A static caravan is expensive and you need to use it most weekends to make it worthwhile. Once you’ve bought it you are committed for several years, if your circumstances change it will become a very expensive millstone because site charges are high.
One alternative is a large tourer on a seasonal pitch, pay your fees yearly move to another site, or sell it without any restriction. If you dont tow on the road yourself just pay someone else to move it, total flexibility. Still not cheap because depreciation of the caravan plus site fees is still likely to be £3000 plus unless it is a very old caravan

Bossyrossy Mon 15-Jun-20 09:24:23

Friend who works for Citizens Advice says that after Universal Credit issues, static caravan/park homes is the next most problematic area.

Oldbat1 Mon 15-Jun-20 09:45:50

The site fees can be high. Not all sites are 12months some only 10months. Mobile homes definitely depreciate in value. Some sites insist vans are replaced every 10yrs. Also you may find you can only sell through site. Perhaps a sited touring caravan may be a better idea at first? Good luck though as I can see the attraction of having one.

JenniferEccles Mon 15-Jun-20 10:57:52

Seventeen thousand pounds for site fees?

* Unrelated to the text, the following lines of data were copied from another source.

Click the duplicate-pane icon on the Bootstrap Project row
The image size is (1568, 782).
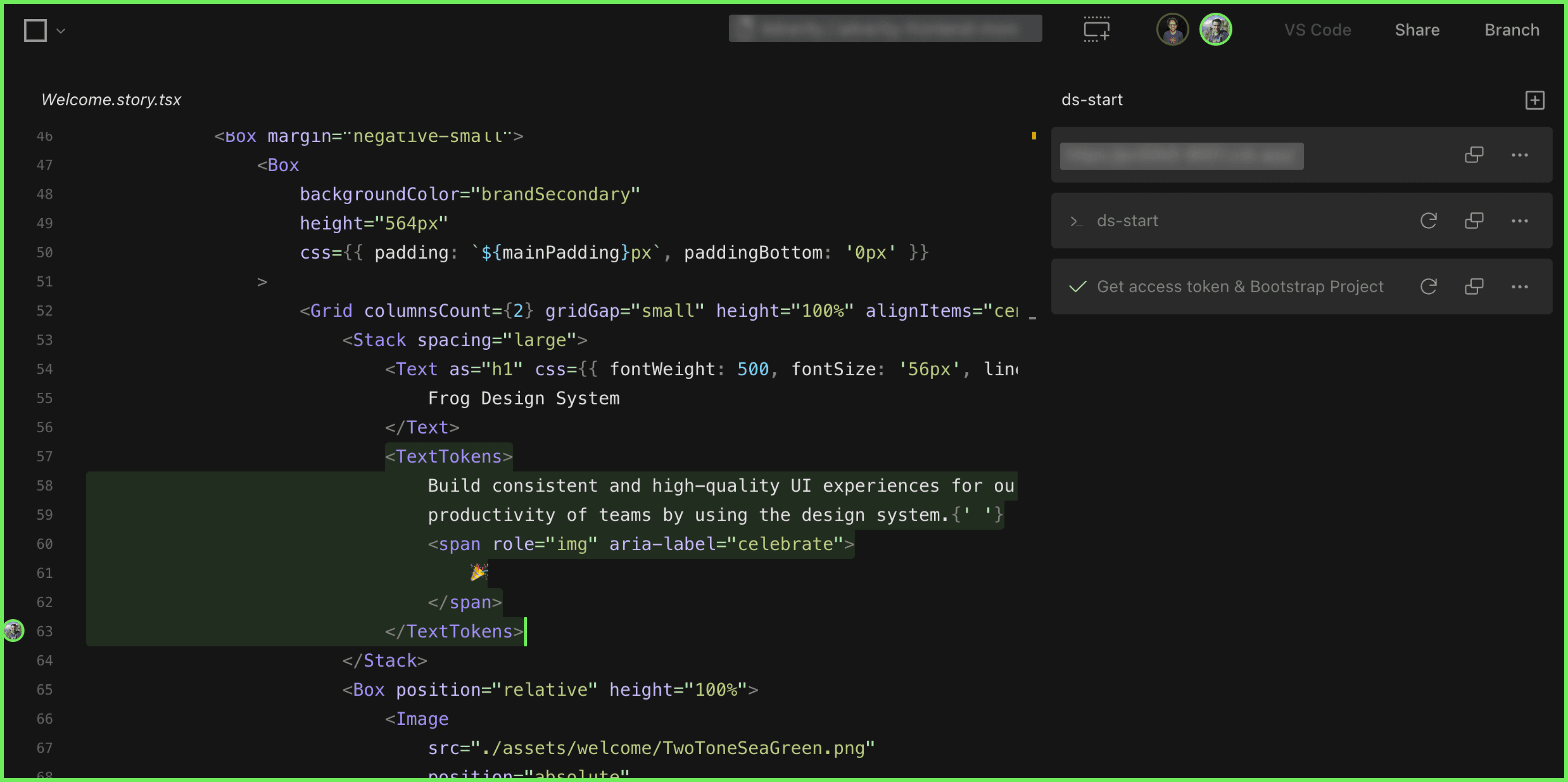tap(1474, 286)
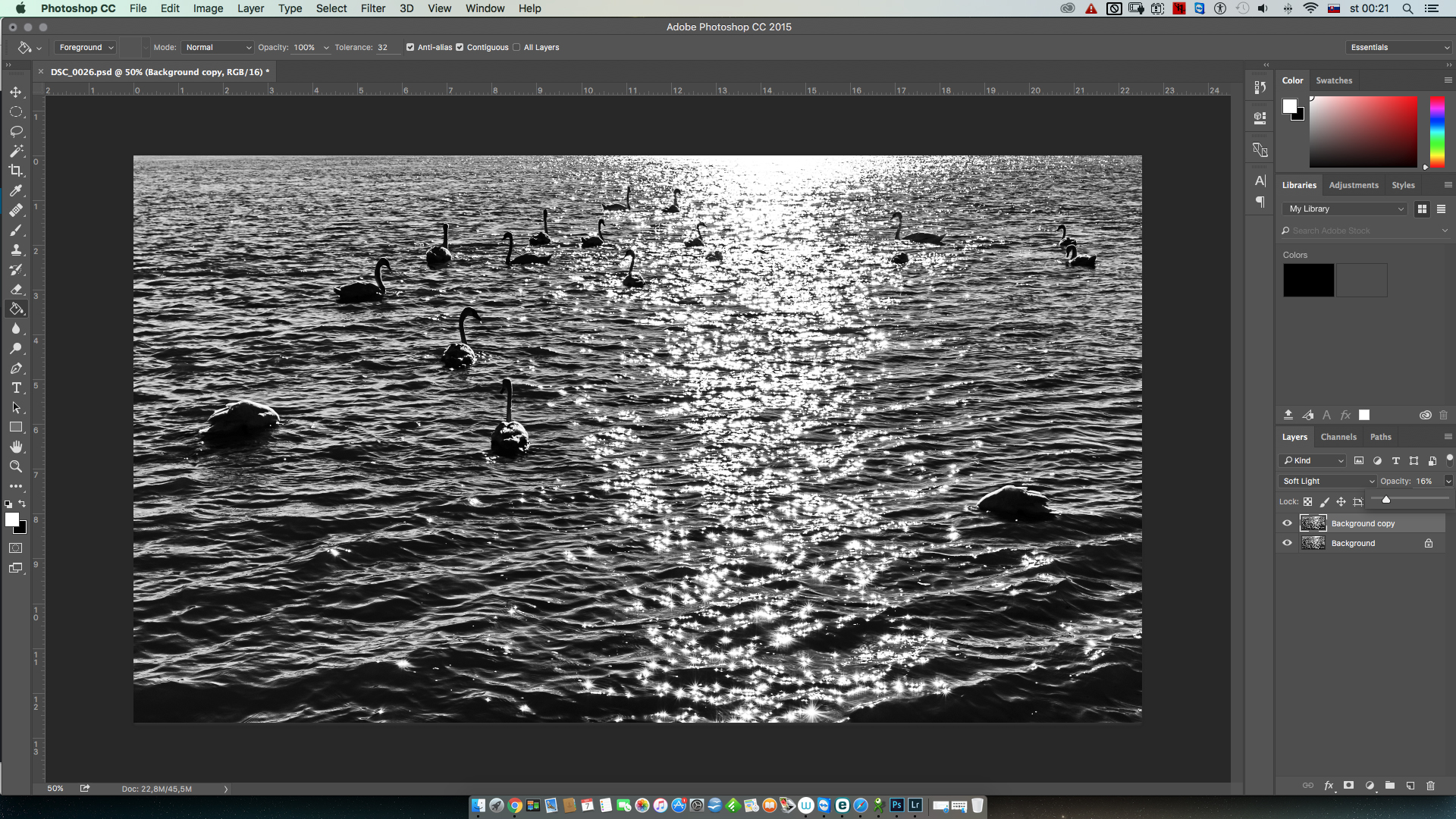This screenshot has height=819, width=1456.
Task: Open the Essentials workspace dropdown
Action: [x=1398, y=47]
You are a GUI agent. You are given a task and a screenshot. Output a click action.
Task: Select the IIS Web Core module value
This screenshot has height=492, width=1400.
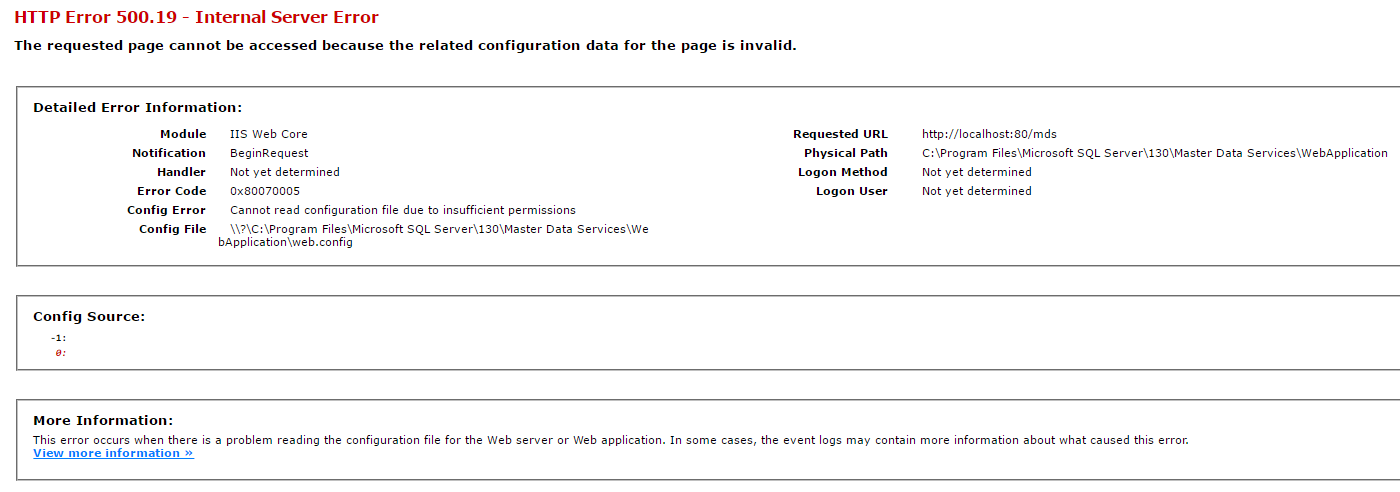tap(269, 134)
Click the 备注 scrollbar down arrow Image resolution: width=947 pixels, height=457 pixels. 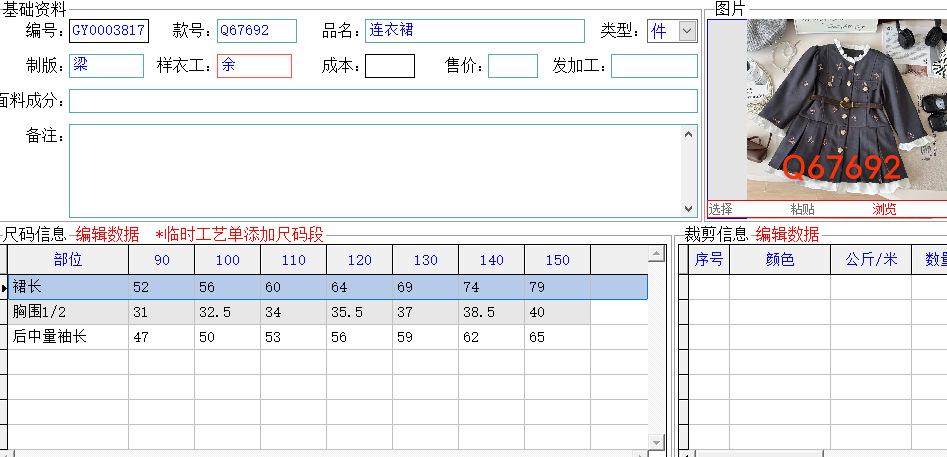(689, 208)
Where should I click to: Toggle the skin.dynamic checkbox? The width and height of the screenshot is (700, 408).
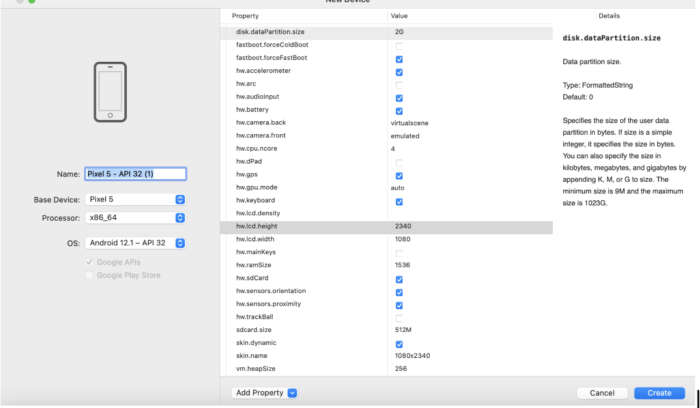point(399,344)
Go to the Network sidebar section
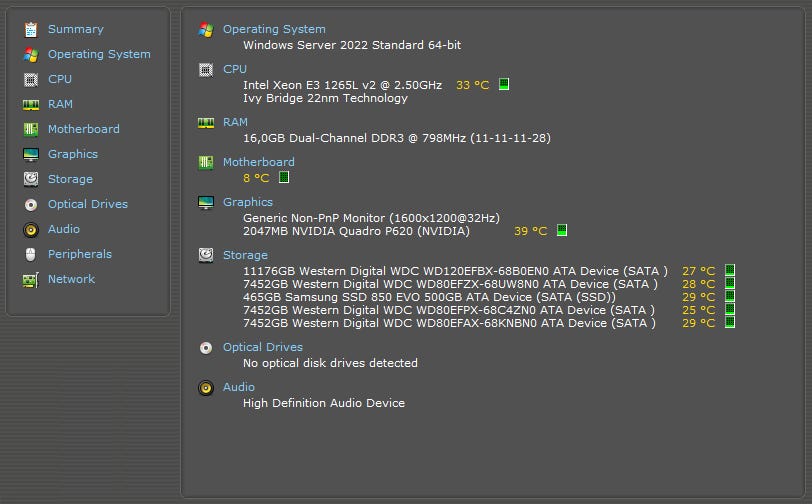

That can’t possibly be right surely?

I would even gulp at seven thousand per year!

Can you confirm annep1 please?

I am also not certain if the original poster wanted advice on a holiday caravan or on a permanent park home - type accommodation.

GillT57 Mon 15-Jun-20 11:28:15

£17k for 6 months use? I would prefer to rent properties in different places for that kind of money, even assuming that I had that much at my disposal. The idea of one place for every holiday doesn't appeal to me, but I realise that many do like it. Also, remember that grandchildren grow up and will soon get to the age where they don't want to go to grandma's caravan every year.